How I lead a double life

Every seven years, so it is believed, we undergo a full molecular transformation. Short of shedding skin, we find different things funny and get up in arms over different issues, we drop our old habits (even those that once amounted to an insurmountable thirty-a-day), we swop our likes and dislikes, we lose our strengths and acquire new weakness, and we emerge on the other side as someone else. As writers, we do it with even greater frequency.

If we add to it changing personal circumstances, births and deaths, marriages and breakups, house moves, job redundancies, intrepid journeys and other cataclysmic events, God knows what multitude of personalities we carry inside us! As writers, we kill and resurrect those personalities round the clock, we store them at the back of our notebooks, we chop them, mix and match them, pick and choose, buy two for the price of one, adopt them and disinherit them at a whim…
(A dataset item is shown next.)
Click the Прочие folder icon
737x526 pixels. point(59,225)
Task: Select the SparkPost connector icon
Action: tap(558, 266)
Many of them make it into our stories. They are much more realistic if we had an opportunity to live inside their heads at some point in our constantly morphing lives. They turn up on the page with ease and we are able to switch between them, dash from one to another in dialogues in which we take sides, try to talk reason and simply cannot deal with the other character’s pig-headedness. In Life Without Me I had to feed on my assertive, professional, no-nonsense self when I stepped in Georgie’s shoes and had to starve myself of any common sense whenever Paula tottered in wearing her high heels and little else. While writing the opening chapters of Swimming with Sharks I lived in my pyjamas, hiding under the bed whenever there was a knock on the door, but when Gillian marched onto the scene, I lost the pjs, got in the car and let the road rage take me to my destination (because, let’s face it, the world is full of fools I don’t suffer gladly and someone has to let them know that).
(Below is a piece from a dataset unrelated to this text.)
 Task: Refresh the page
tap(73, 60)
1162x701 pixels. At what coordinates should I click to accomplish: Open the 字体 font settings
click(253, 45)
There are times when characters get under our skin. They won’t listen and they are not particularly likeable, and you really want nothing better than to kill them off. But, like I said, they don’t listen. They won’t go away. They won’t let you write them out of the story no matter how many traps you set for them. They can be exhausting, but you have to deal with them. I like to take breaks from them, offering them the traditional excuse of ‘Look, it’s not you – it’s me.’ Today I’ve been writing about Reggie, a South African mercenary with a heart wrought into a nugget of steel. I just had to throw in his way young Bella – a delicate flower of a woman who brought back tender memories – to soften the bastard up a bit. And so it goes. Sometimes I have to switch between stories, leave one to sulk in the background and reach out to another one, make new friends and remember myself to old enemies.

I know some of my characters, some of my multiple personalities, are pain-in-the-arse, incorrigible wastrels, but God forbid, someone should say that to my face. It feels like a slap, and I have to fight the urge to slap that someone back. Because my characters are my babies. Not all of them are good, or decent, or agreeable, but they are mine.